**AVAILABLE RECORDS**

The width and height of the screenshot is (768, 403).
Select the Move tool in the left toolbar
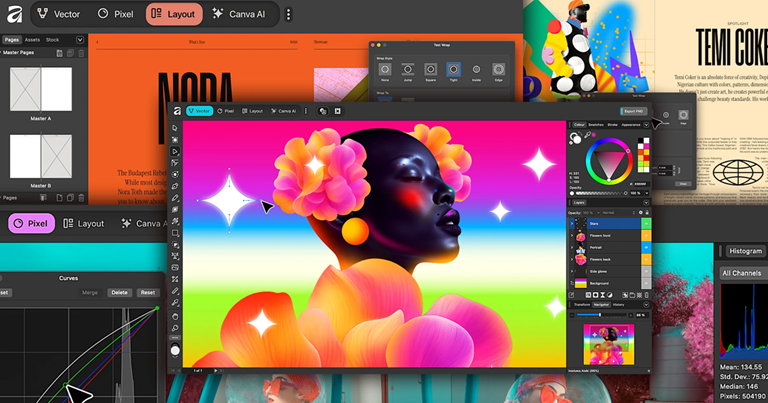(175, 128)
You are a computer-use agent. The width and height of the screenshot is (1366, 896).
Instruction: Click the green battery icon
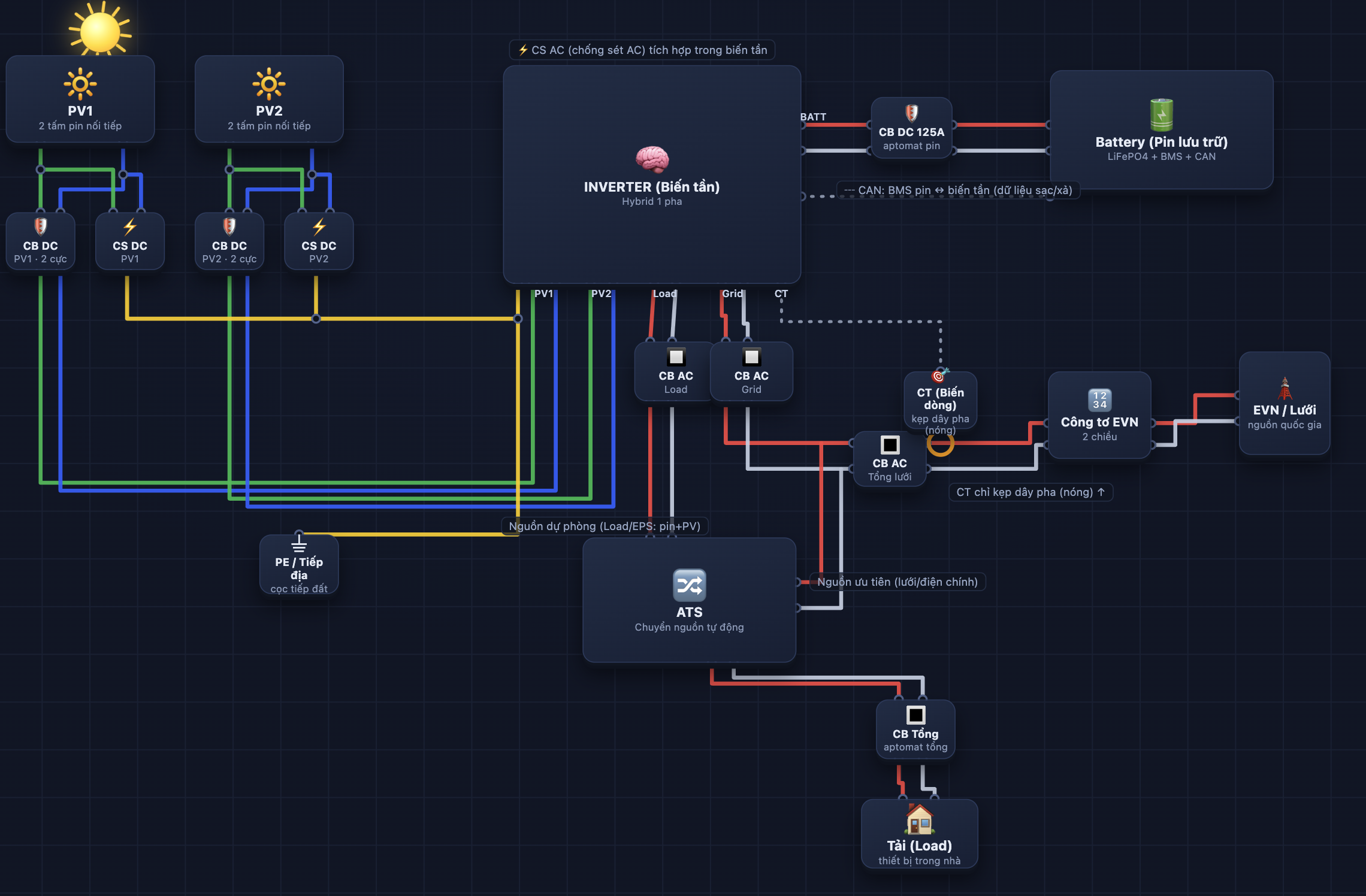click(x=1161, y=115)
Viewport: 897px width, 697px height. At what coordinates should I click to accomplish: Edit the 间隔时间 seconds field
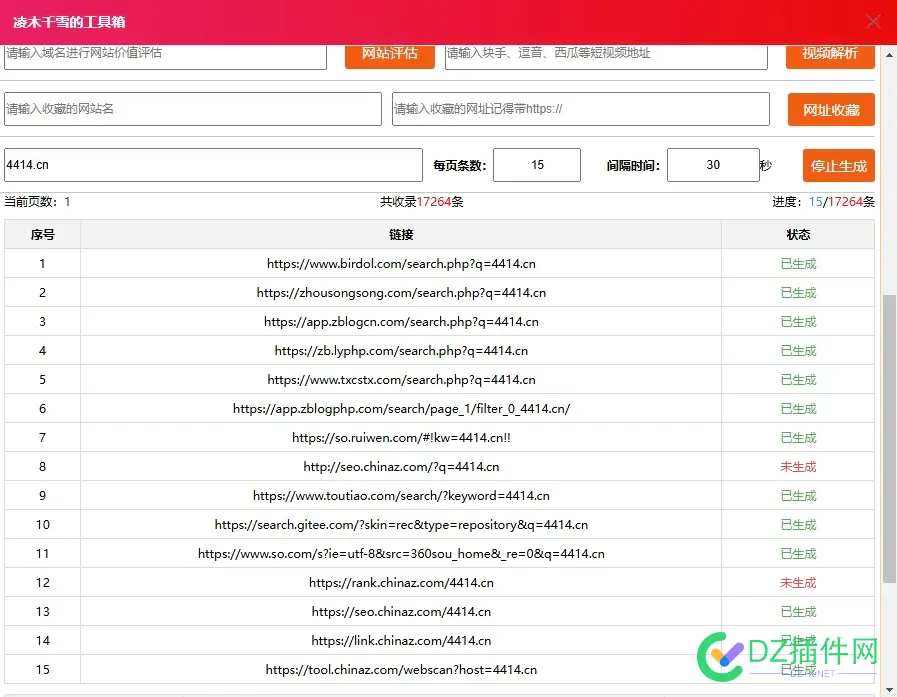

**THE TASK**
In how many lines of the data does the string "width" occur? Answer with the number and nothing else.

**YOUR SOLUTION**
3